[Exercise directions] Look below for the line containing "You are a GUI" and the line containing "Task: Click the"; repeat exactly those two lines and all lines between them, and nothing else.

(Records contained in a dataset)
Start of Block
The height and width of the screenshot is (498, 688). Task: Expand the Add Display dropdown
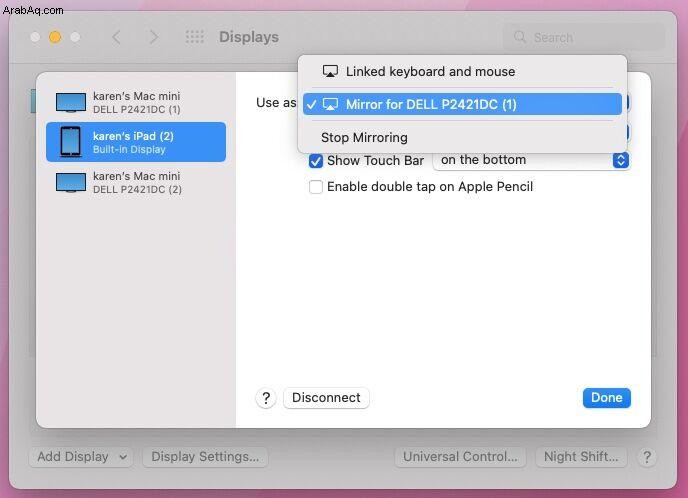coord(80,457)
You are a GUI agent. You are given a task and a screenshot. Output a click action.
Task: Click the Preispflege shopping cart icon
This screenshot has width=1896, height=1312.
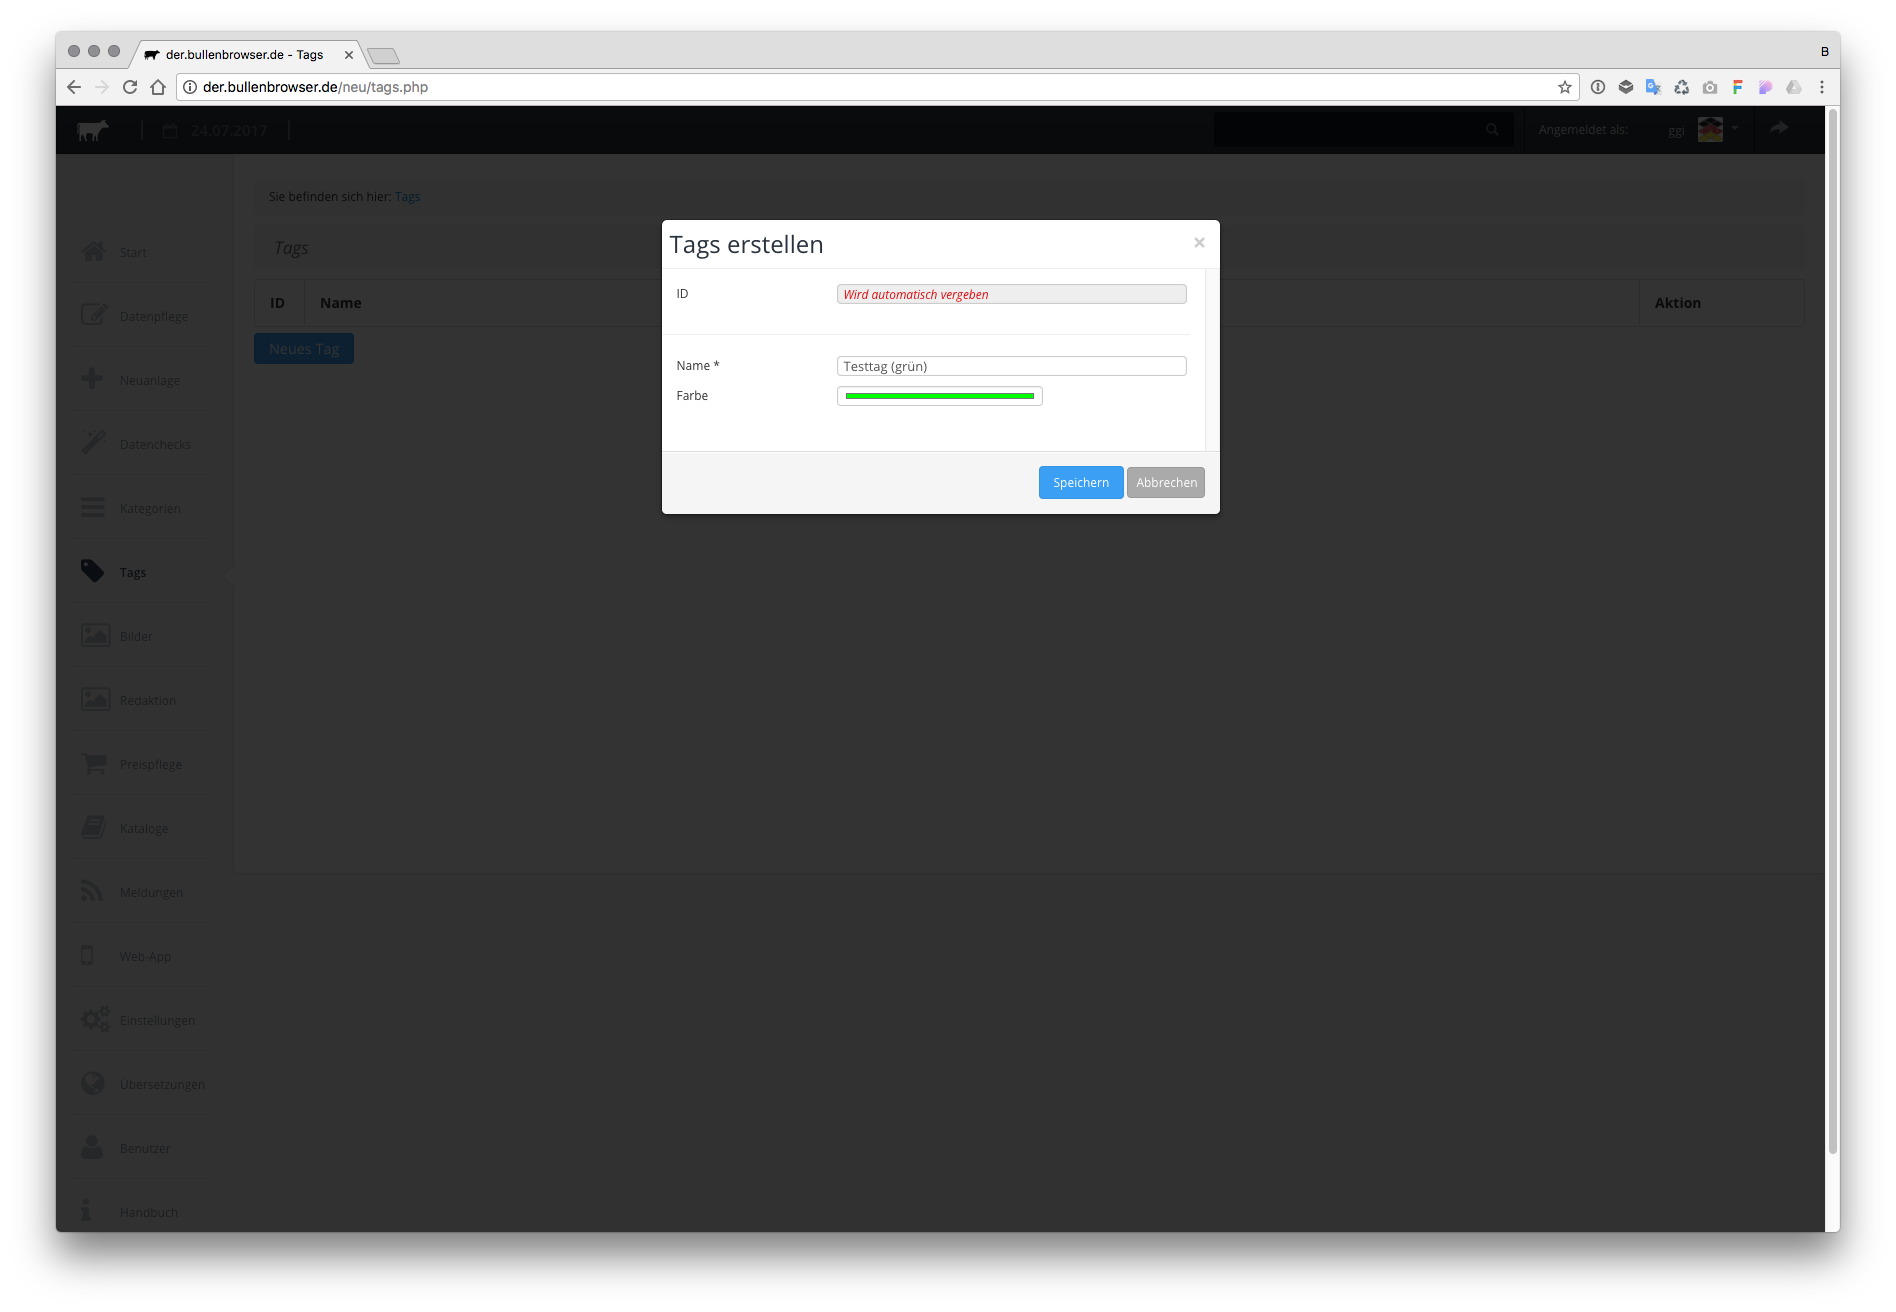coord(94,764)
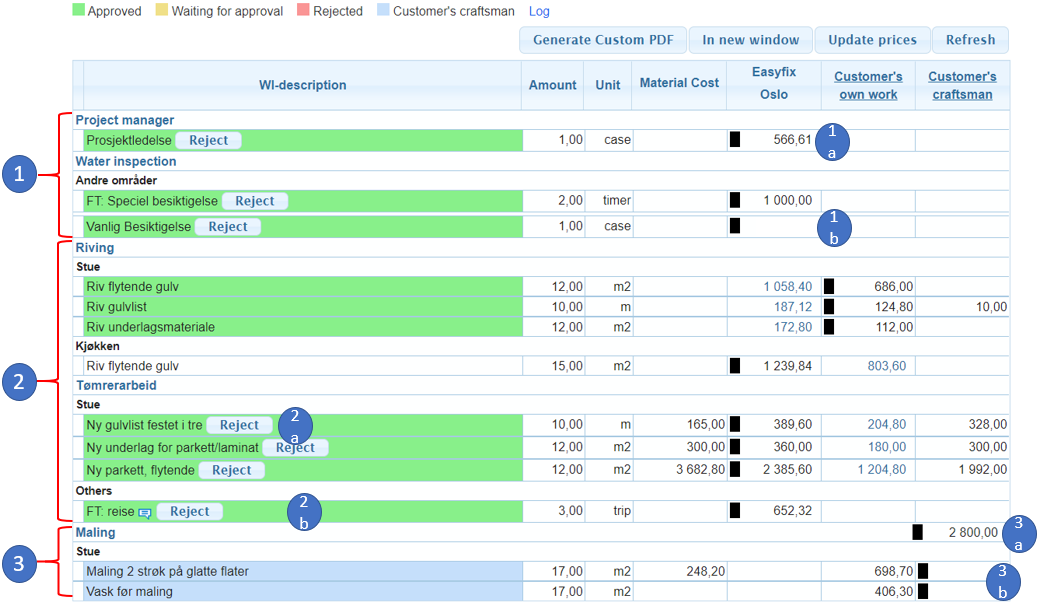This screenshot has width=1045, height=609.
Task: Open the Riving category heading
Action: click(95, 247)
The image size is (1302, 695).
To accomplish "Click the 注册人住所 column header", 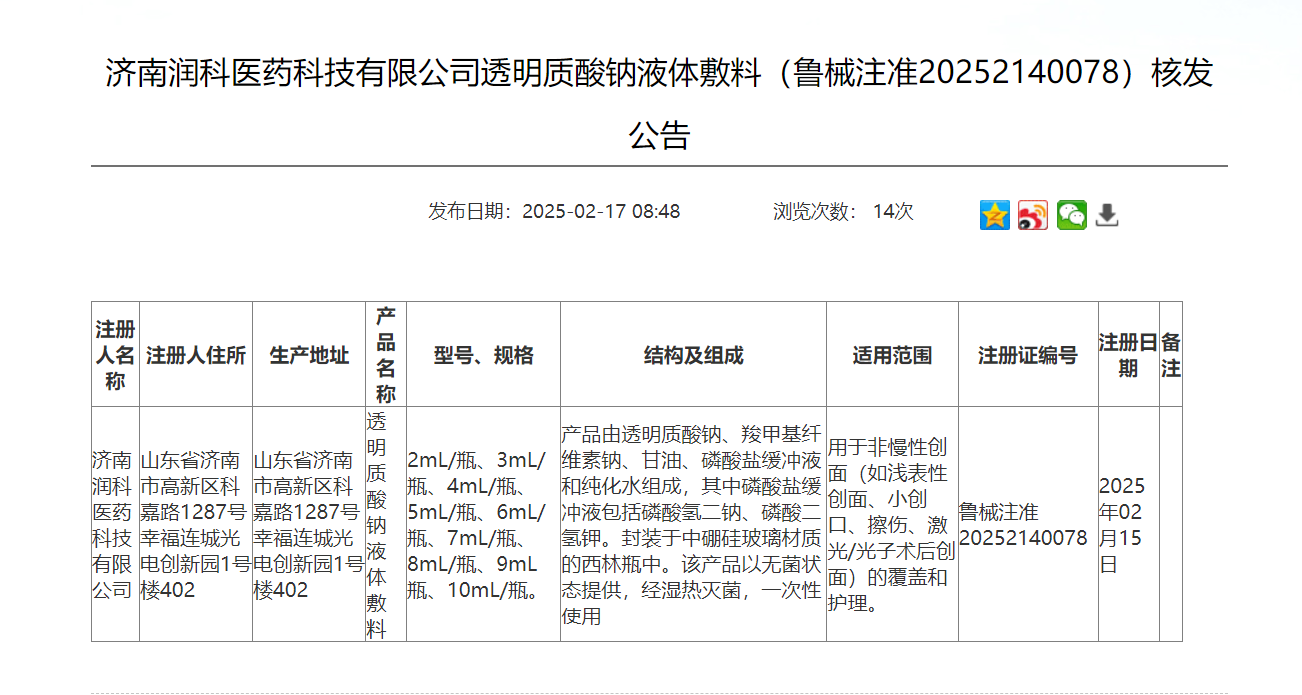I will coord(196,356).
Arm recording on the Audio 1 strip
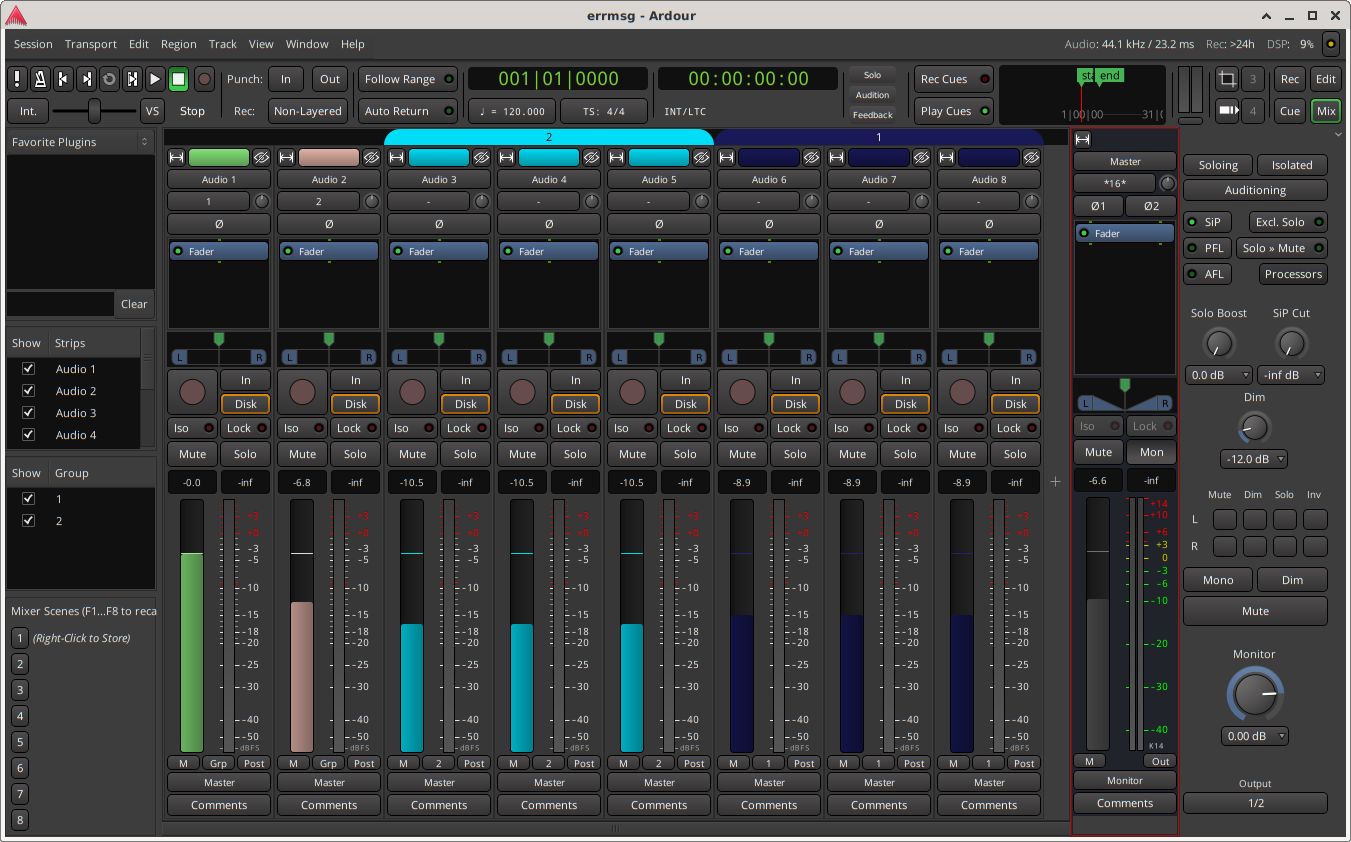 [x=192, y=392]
End of Block
[Exercise response]
You are a GUI agent. You are given a task and a screenshot. Output a click action.
Task: Click the Preispflege shopping cart icon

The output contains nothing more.